Снаряды закончились, баки пустые, но уже снова хочется на взлет. Даже Вика такой подъемной силой не обладала, как Карина. Сантос потянулся к сигарете, закурил. Вика была его любимой девушкой. Из армии его дождалась, а из тюрьмы – нет. С Васей Фруктом она сейчас. Тварь!
Зато Карина не подвела. И на вокзале встретила, и домой к себе привезла. А ведь раньше Сантос даже не смотрел в ее сторону. Зато она влюблена, как кошка. И письма в зону писала. Только она одна его и встретила. Из корешей никто не пришел. Никому он здесь не нужен. А ведь за ним ходка в зону, братва должна его еще больше уважать. Может, и уважает, но и Васю никто злить не хочет. Фрукт сейчас центровой, заводская братва у него в кулаке.
– Сань, оставайся у меня. – Карина обняла Сантоса, уютно уложив голову ему на грудь.
Квартира у нее своя – три комнаты, ремонт в современном стиле, обстановка на миллион. Она и раньше бизнесом занималась – за границу за шмотками моталась, на барахолке торговала. Но и о своей основной профессии не забывала. Парикмахером она была, а сейчас у нее свой салон красоты, как приложение к магазину модной одежды в центре города и нескольким павильонам на рынке. Если ей верить, то дела у нее идут лучше всех. Да и как не поверить, когда у нее квартира супер и пятая «бэха» имеется.
Сантос глубоко затянулся. В команде Свища он был с самого начала, в одной упряжке с Васей. Коммерсантов строили, с ракитинскими воевали, затем – с октябрьскими. Стрелки, разборки, кровь, смерть. Он убивал, сам на тот свет чуть не отправился. Потом сел на два года за незаконный ствол. И что? Фрукт сейчас центровой, с его Викой как сыр в масле катается, а у него ни кола ни двора.

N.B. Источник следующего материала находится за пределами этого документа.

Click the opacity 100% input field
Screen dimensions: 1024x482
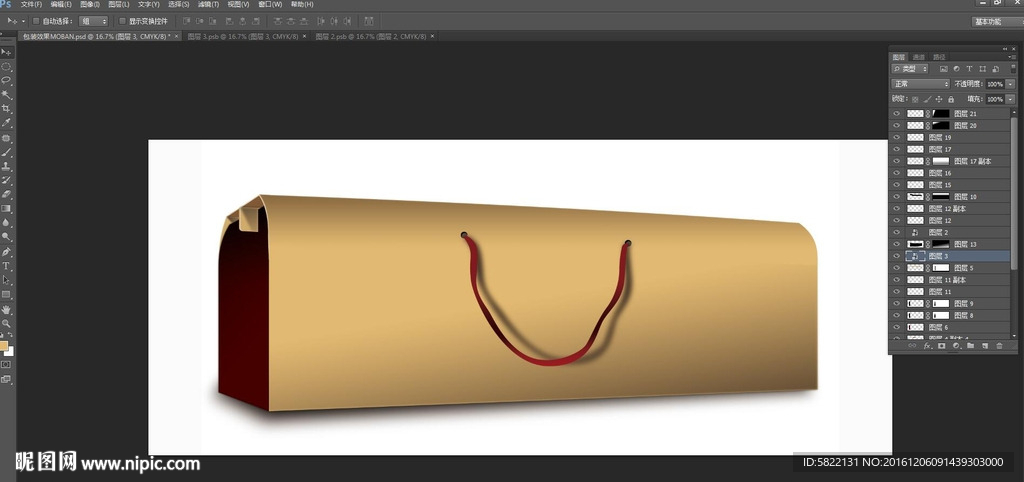point(994,84)
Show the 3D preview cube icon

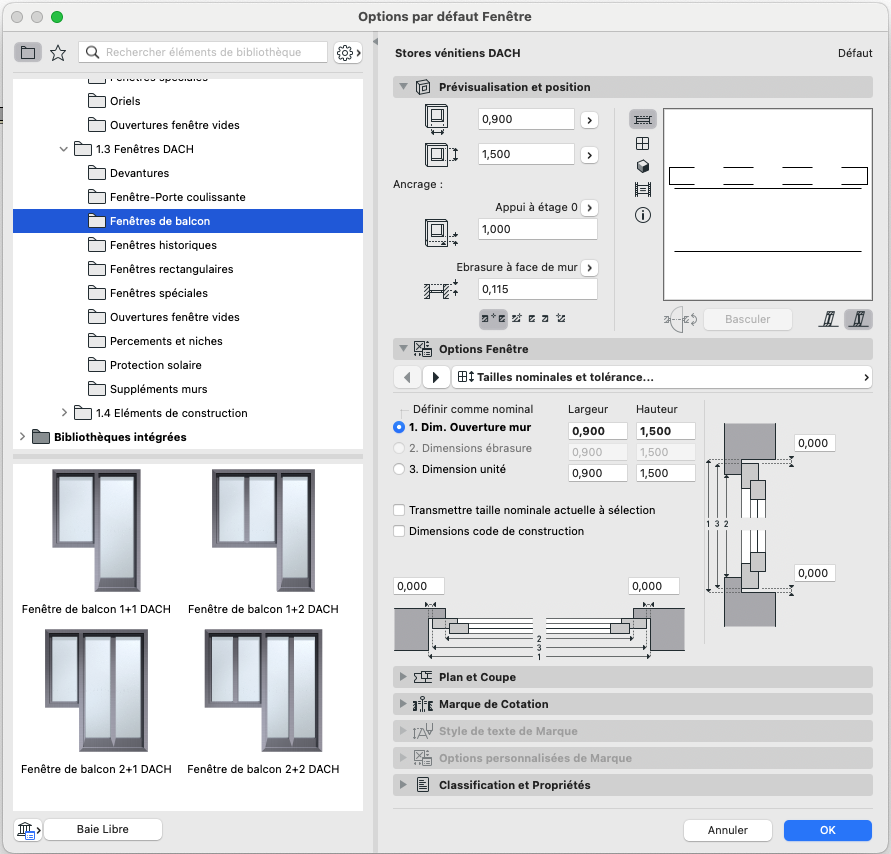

Карине повезло куда больше. Она дружила с сестрой Свища, хорошо его знала, потому и налог на свои дела не платила. Пока на заводской барахолке работала, не платила. Сейчас у нее павильоны на центральном рынке, и магазин где-то там, поэтому она платит октябрьским, но вроде бы чисто символически. Поэтому и поднялась конкретно…
– Ну, если хочешь, – пожал плечами Сантос.
– Хочу?! Да я мечтаю! – страстно прошептала она. – Ты самый лучший!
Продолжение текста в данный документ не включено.